You are viewing a plain text version of this content. The canonical link for it is here.
Posted to commits@cassandra.apache.org by "Mathijs Vogelzang (JIRA)" <ji...@apache.org> on 2015/06/03 17:17:39 UTC
[jira] [Updated] (CASSANDRA-9540) Cql query doesn't return right
information when using IN on columns for some keys
[ https://issues.apache.org/jira/browse/CASSANDRA-9540?page=com.atlassian.jira.plugin.system.issuetabpanels:all-tabpanel ]
Mathijs Vogelzang updated CASSANDRA-9540:
-----------------------------------------
Description:
We are investigating a weird issue where one of our clients doesn't get data on his dashboard. It seems Cassandra is not returning data for a particular key ("brokenkey" from now on).
Some background:
We have a row where we store a "metadata" column and data in columns "bucket/0", "bucket/1", "bucket/2", etc.
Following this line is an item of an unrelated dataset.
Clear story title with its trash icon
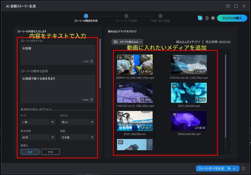This screenshot has width=251, height=175. pos(92,61)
Depending on the date selection of the UI, we know that we only need to retrieve bucket/0, bucket/0 and bucket/1 etc. (we always need to retrieve "metadata").
A typical query may look like this (using SELECT column1 to just show what is returned, normally we would of course do SELECT value):
{noformat}
cqlsh:AppBrain> select blobAsText(column1) from "GroupedSeries" where key=textAsBlob('install/workingkey');
blobAsText(column1)
---------------------
bucket/0
metadata
(2 rows)
cqlsh:AppBrain> select blobAsText(column1) from "GroupedSeries" where key=textAsBlob('install/brokenkey');
blobAsText(column1)
---------------------
bucket/0
metadata
(2 rows)
{noformat}
These two queries work as expected, and return the information that we actually stored.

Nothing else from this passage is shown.